▶ [EXERCISE PROMPT] The answer should be a number alone: the count of lines in the listing below that include "click".
───── DATASET
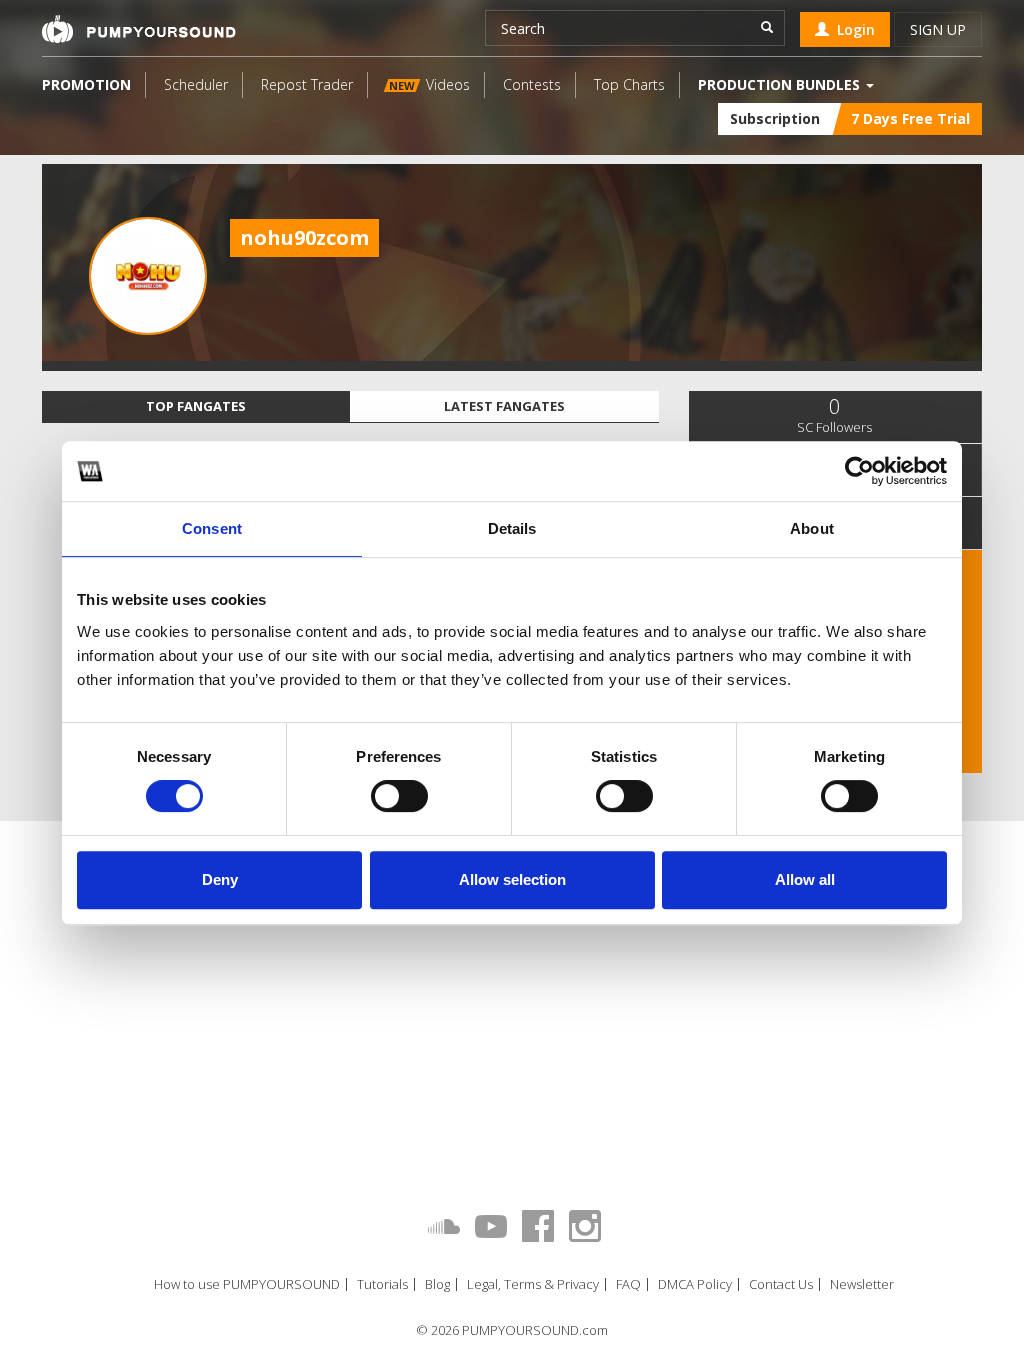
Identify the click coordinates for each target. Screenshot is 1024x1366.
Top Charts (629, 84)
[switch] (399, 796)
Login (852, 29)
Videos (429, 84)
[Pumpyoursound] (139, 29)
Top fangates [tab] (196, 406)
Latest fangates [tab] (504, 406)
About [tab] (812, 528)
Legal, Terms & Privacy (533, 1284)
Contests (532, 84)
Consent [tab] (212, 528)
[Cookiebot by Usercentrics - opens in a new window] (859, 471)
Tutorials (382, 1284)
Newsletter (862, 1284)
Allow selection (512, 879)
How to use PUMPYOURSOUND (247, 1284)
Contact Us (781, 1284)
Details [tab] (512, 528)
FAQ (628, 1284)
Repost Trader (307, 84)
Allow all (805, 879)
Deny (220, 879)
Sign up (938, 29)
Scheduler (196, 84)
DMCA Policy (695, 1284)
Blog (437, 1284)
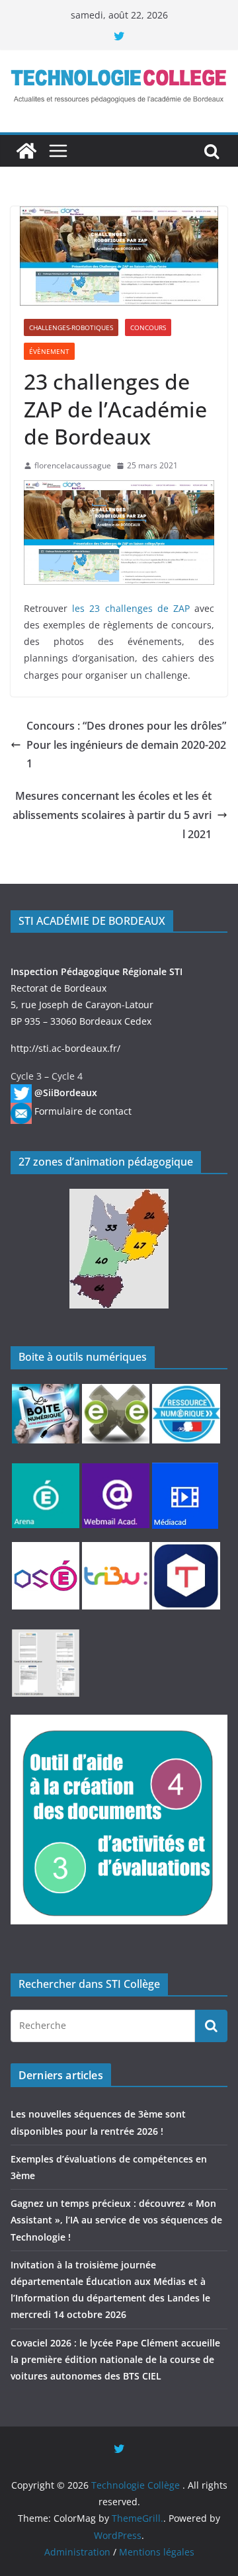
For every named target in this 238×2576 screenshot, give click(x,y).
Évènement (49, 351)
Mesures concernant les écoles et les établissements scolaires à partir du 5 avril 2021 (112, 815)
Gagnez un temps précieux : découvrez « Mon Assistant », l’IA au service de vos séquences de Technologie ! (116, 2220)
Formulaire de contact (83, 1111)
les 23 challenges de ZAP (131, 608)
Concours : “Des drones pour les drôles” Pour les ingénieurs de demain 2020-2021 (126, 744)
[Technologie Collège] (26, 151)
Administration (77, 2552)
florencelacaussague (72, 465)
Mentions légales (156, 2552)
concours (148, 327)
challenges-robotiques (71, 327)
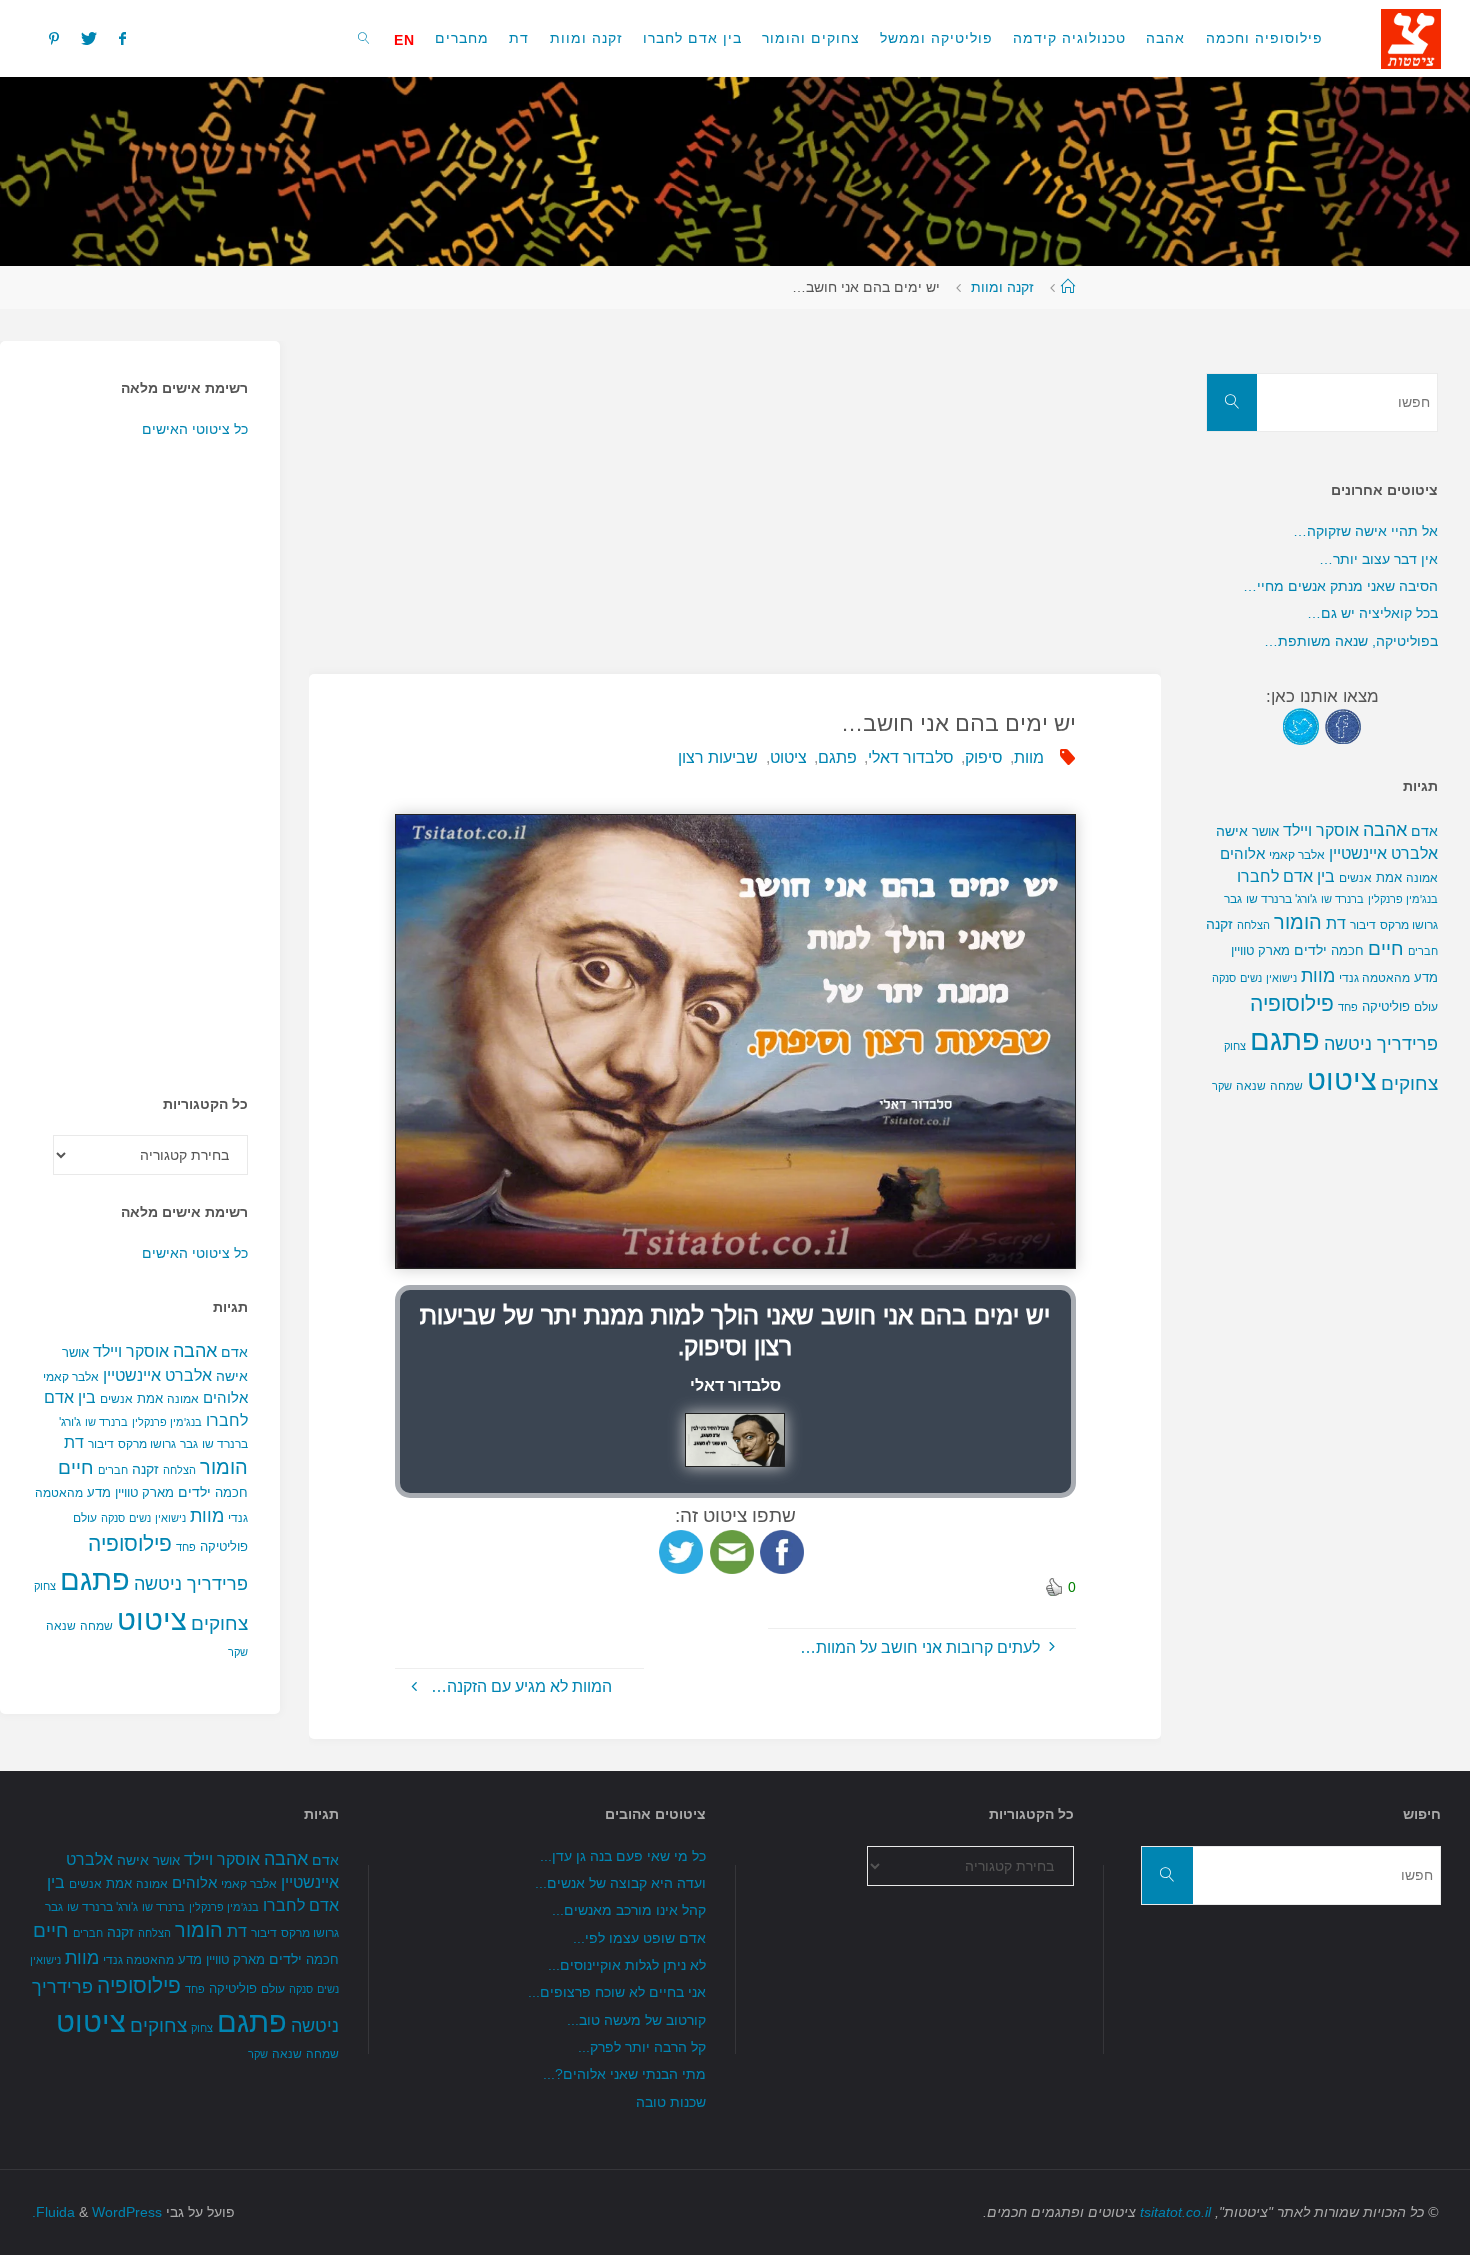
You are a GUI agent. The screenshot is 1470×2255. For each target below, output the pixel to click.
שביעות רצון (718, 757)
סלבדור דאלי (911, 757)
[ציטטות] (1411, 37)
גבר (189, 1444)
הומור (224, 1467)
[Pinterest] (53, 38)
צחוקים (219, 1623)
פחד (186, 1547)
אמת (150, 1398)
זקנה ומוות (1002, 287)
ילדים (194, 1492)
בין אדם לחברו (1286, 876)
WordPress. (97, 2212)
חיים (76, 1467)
──────────
▶ [RESULT OF THIS TASK] 3